À noter tout de même que l'administration redistribue plus aujourd'hui qu'il y a dix ans. En effet, le montant moyen des prélèvements a baissé et celui des prestations sociales a augmenté depuis 2008: le niveau de vie moyen de l'ensemble de la population est de moins en moins amputé après redistribution, sauf pour les plus riches pour qui la baisse est stable.

Les transferts en nature: "un outil puissant de redistribution"

Les chiffres doivent cependant être nuancés. Car les prélèvements réalisés sur les revenus des Français ne servent pas uniquement à payer les aides reversées, ils couvrent des champs d'intervention bien plus larges. Par exemple, les impôts servent à financer l'école, l'hôpital, les transports... et pas seulement les allocations familiales ou la prime d'activité touchées par certains ménages.

Le calcul ne prend pas en compte le financement de l'éducation, de la justice ou de la santé, car leurs retombées ne sont pas financières mais en nature, et profitent à tous. L'école est gratuite, les dépenses de santé prises en charge partiellement ou totalement par l'Assurance maladie.

Évaluer l'effet de ces transferts en nature sur le niveau de vie des ménages est complexe. La dernière étude de l'Insee sur le sujet remonte à 2009. L'Institut statistique s'était concentré sur deux postes: la santé et l'éducation, qui sont de loin les plus importants en termes de budget. Ainsi, la scolarité d'un élève de primaire coûte 5300 euros l'année à l'administration et 13.000 euros pour un élève de BTS ou de classe préparatoire. Ces sommes, les parents n'ont pas à s'en acquitter, quels que soient leurs revenus.

En moyenne, le transfert en nature lié à l'éducation représente 4935 euros par an pour un couple avec deux jeunes enfants dont les revenus sont situés au niveau intermédiaire (au-dessus des 40% les moins aisés et en dessous des 40% les plus aisés). Pour eux, cela représente un gain de revenu net (autrement dit après prélèvement des cotisations sociales) de 12,5%.

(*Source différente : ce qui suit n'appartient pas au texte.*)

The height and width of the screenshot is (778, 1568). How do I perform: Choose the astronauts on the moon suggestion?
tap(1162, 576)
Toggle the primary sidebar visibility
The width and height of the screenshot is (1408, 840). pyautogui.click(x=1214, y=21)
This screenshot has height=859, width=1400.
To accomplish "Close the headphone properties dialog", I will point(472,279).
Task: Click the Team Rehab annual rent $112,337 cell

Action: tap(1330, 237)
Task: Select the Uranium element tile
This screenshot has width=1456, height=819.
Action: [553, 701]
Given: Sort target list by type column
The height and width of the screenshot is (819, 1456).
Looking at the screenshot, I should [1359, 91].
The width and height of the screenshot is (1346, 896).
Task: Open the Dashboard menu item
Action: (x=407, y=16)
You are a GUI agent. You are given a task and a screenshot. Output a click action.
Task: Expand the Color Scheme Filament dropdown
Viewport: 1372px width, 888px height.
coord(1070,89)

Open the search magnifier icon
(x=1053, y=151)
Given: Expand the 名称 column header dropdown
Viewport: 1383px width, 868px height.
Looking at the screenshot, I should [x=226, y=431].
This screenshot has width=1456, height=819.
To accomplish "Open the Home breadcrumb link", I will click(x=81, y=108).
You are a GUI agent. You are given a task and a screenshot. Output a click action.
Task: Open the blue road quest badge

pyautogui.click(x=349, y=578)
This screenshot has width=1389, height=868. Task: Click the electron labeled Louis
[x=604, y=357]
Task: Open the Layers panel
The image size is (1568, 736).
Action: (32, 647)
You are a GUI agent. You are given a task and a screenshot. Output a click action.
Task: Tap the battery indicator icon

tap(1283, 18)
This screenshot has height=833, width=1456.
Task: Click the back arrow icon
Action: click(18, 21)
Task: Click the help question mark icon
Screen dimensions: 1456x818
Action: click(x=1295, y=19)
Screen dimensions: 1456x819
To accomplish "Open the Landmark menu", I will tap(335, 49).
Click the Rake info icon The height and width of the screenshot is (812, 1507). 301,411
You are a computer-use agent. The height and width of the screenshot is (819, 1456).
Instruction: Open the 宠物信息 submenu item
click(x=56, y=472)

L'impact de ces transferts en nature sur la réduction des inégalités est très important. Le rapport entre le niveau de vie moyen des 20% les plus riches et des 20% les moins aisés est réduit de moitié avec les aides mais quand on prend en compte les transferts en nature, il est quasiment divisé par trois, selon l'Insee. "Participant pour plus de 52% à la réduction des inégalités, les transferts en nature sont très redistributifs même s’ils sont finalement bien moins ciblés" que les aides sociales, qui sont versées sous conditions de ressource ou de situation familiale, écrit l'Institut.